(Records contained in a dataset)
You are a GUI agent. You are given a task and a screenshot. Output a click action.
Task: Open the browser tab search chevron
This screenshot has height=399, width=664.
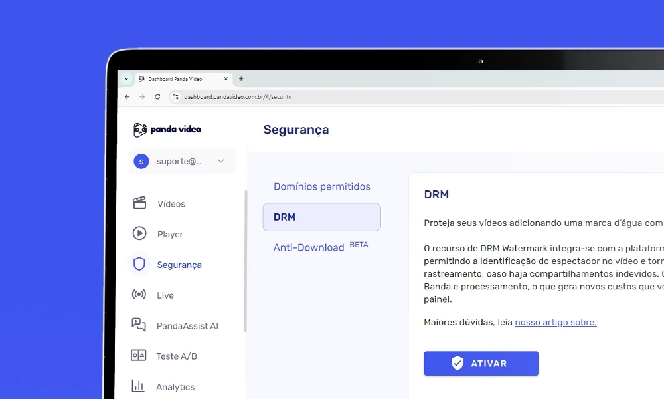126,78
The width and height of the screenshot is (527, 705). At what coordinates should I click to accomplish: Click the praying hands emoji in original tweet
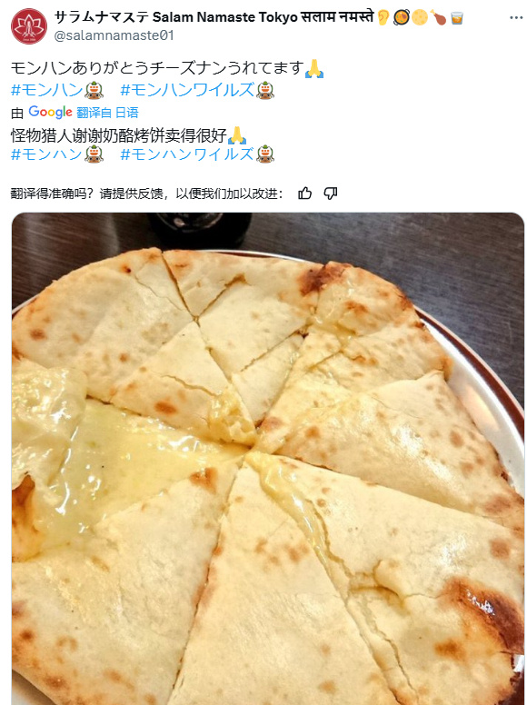point(314,69)
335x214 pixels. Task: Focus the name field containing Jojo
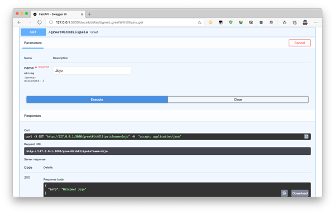click(x=92, y=70)
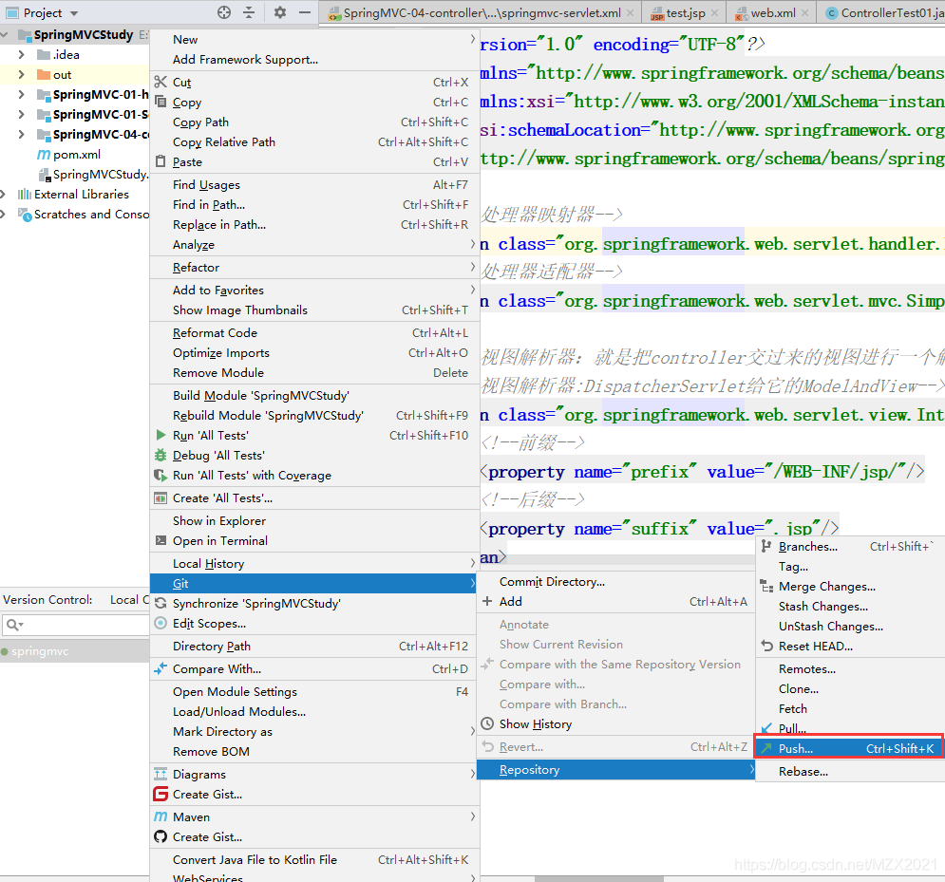Expand the .idea folder
This screenshot has width=945, height=882.
point(22,55)
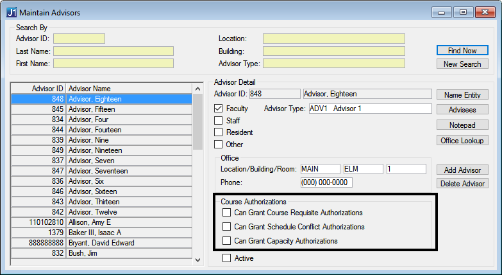Click the New Search button

(x=462, y=64)
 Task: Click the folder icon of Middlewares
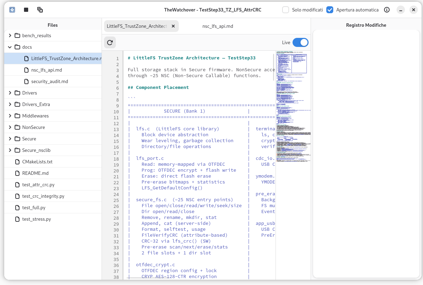(x=17, y=116)
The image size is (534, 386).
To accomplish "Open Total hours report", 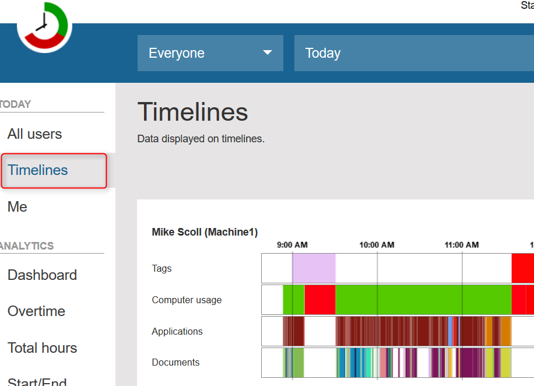I will 42,348.
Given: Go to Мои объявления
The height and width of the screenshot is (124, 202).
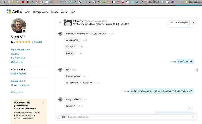Looking at the screenshot, I should pyautogui.click(x=20, y=50).
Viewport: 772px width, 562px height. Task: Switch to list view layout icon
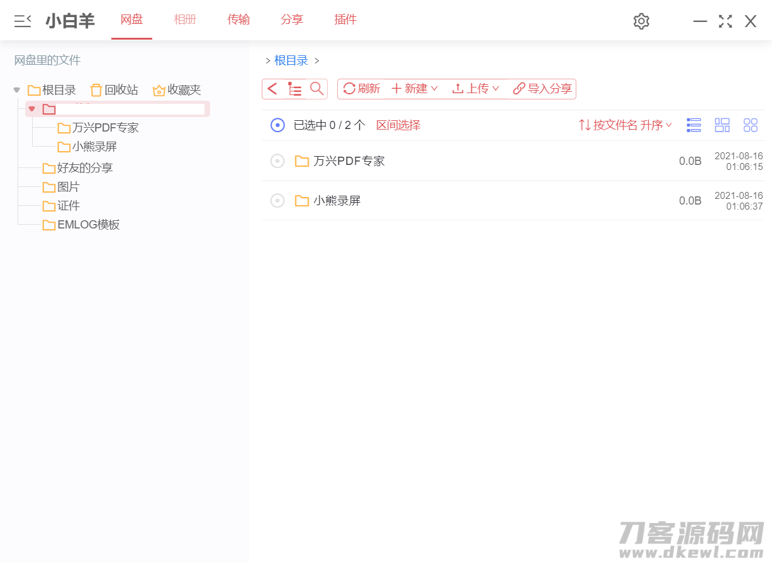click(694, 125)
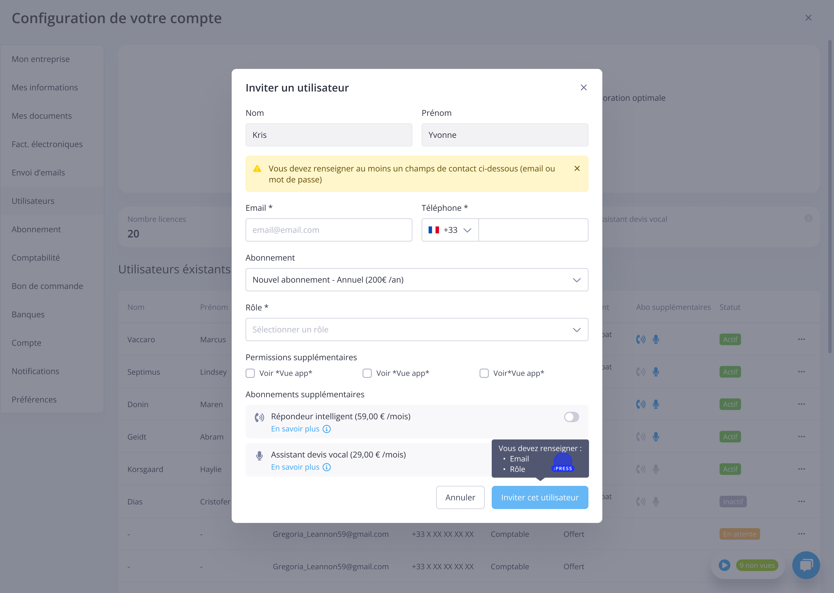The image size is (834, 593).
Task: Click the Annuler button
Action: (x=460, y=497)
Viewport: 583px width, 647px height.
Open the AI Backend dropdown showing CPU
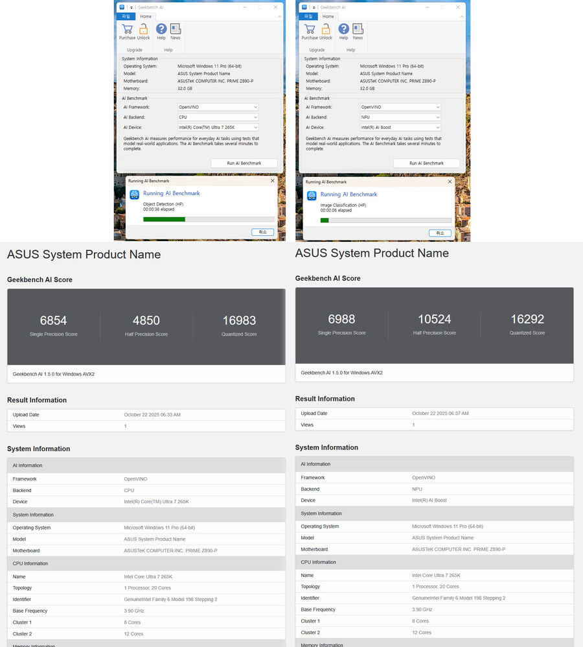click(x=218, y=117)
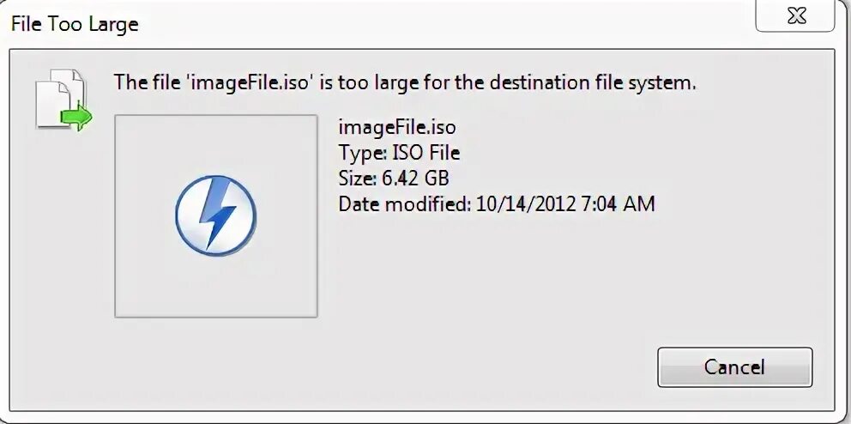Click the 7:04 AM time value

pyautogui.click(x=617, y=205)
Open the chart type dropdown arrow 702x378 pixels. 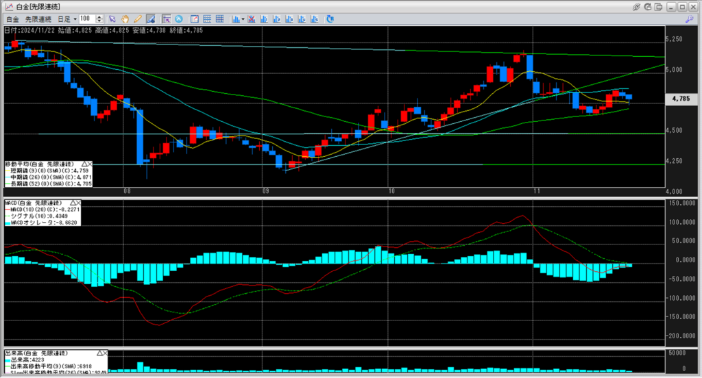click(242, 18)
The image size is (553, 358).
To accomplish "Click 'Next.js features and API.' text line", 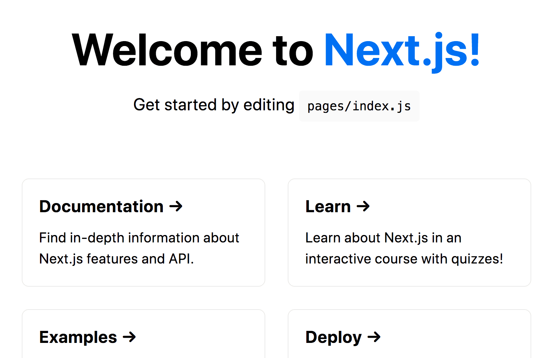I will [116, 259].
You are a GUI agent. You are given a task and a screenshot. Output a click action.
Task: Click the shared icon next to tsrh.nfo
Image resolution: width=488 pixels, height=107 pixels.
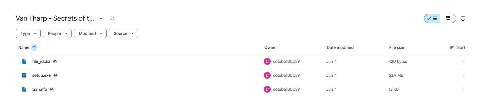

-- Exercise directions --
What is needed here is an exact copy of the lines from the line containing "Task: Click the shared icon next to tsrh.nfo" through the end of the records, with every picture left out.

-- Exercise answer --
Task: Click the shared icon next to tsrh.nfo
Image resolution: width=488 pixels, height=107 pixels.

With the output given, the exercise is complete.